ARTICLE
######

# Draw Weight? Good beginner bow?



## whack & stack

well a Bowtech Destroyer is a great new bow but if you're not looking for anything expensive that wouldn't fit the bill. I would say a great beginner bow is a Martin Cheetah or something affordable, yet good. Then if you ever decide to go a different direction you can. Not to mention Martin's come in 55-70lb draw weights so you have more room for growth.


----------



## mike 66

*First bow*

DO YOUR HOME WORK. YOU EVER HEARD THAT BEFORE? I HAVE SEEN THIS A LOT..... DO YOU KNOW WHAT KINITIC ENERGY IS??? 95% OF ALL DEER IN MO. ARE SHOT AT 20 YARDS AND UNDER. MOST THAT TRY 70 # FIRST GET REAL BAD HABITS . THEN THEY PAY ME TO BREAK EM. I RECOMEND 60#PERFECT FOR TARGETS . AND ANY WHITETAIL. IF IT REALY YOU BOTHERS YOU GET ANOTHER SET OF LIMBS 70# FOR THE BOW. INVEST IN THEM FOR A PIECE OF MIND. YOU CAN ALWAYS SELL THEM. YOU DONT NEED TWO . . IF I REMBER RIGHT THAT BOW NEEDS NO PRESS TO SWAP LIMS OUT. YOU CAN DO A LOT OF TINKERING WITH KINITIC ENERGY . ARROWS ETC..THATS WHAT SINKS THEM DEEP!!! THE K- ENERGY . I GET AT LEAST 10 STUDENTS A YEAR THAT WENT TO 70 FIRST DIDNT PRATICE MUCH AND HAD A SAD STORY OF NOT ABLE TO PULL ON HUGE CRITTERS, MOST IN COLD WEATHER.. DONT LET THE POUNDAGE FOOL YOU! I KILL BEARS WITH 60 #


----------



## bowhunter3131

a good beginner bow is anything that is by parker or martin, i shoot a parker, i started about 9 months ago, i love the parker sidekick xp i have. but that is if you dont wish to spend a lot of money. i would not get the destroyer based on the case that many people who have purchased the destroyer at my local pro shop have returned them because the flex guard is breaking. your best bet is to try and shoot as many bows as possible that are in you spending limit. i would not shoot bows out of your spending limit unless you are prepared to save up for them. this is because you will want the 'better' bows and blame bad technique on your less expensive maybe less 'better' bow.

######

TASK DATA
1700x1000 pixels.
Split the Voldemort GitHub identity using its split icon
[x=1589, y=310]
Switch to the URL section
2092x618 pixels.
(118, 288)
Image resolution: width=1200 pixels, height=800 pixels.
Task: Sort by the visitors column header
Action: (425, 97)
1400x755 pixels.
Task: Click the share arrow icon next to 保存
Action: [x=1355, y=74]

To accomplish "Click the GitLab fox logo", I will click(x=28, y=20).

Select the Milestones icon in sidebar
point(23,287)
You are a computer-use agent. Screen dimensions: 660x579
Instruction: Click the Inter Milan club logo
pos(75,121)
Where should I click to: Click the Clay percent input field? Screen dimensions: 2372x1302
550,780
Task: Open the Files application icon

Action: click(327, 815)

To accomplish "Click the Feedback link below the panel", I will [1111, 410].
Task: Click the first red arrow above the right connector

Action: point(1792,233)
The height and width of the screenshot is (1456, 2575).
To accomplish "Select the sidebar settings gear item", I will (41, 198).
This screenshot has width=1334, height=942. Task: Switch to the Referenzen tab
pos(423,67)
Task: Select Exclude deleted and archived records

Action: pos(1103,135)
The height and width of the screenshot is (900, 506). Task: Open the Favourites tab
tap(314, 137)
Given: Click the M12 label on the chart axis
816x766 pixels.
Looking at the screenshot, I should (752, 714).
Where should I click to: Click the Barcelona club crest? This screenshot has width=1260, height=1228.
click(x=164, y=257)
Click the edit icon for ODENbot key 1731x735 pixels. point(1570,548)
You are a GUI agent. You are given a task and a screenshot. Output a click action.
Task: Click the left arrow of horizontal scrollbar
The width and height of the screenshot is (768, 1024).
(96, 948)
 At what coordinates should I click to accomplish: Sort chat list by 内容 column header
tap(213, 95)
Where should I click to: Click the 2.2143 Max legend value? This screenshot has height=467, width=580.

######

PROBLEM SET
A: Count the lines of the entries above that contain the string "sidebar", matching case exactly, and give only the number.
B: Carry on the forum thread about draw weight and choosing a beginner bow from the point where it stops.

RESPONSES IN ORDER
A: 2

B:
i hope i didnt sound like an idiot rambling, and i hope this helps you out.


----------



## DFArcher

micah123 said:


> I am looking at buying a new bow. I want to use it for hunting white tail deer as well as a little target practice. I'm looking at the new breed genetix or maybe a bowtech destroyer. I have never had a bow, so I can't pull much. My problem is I don't want to get a 50-60 bow because before long I will be able to pull a 70 easy (and buying two is out of the question). So what should I get? Also, what would be a good beginner bow thats not really expensive. Thanks.



There is no X you can't hit or deer you can't kill with 60 lbs....easy.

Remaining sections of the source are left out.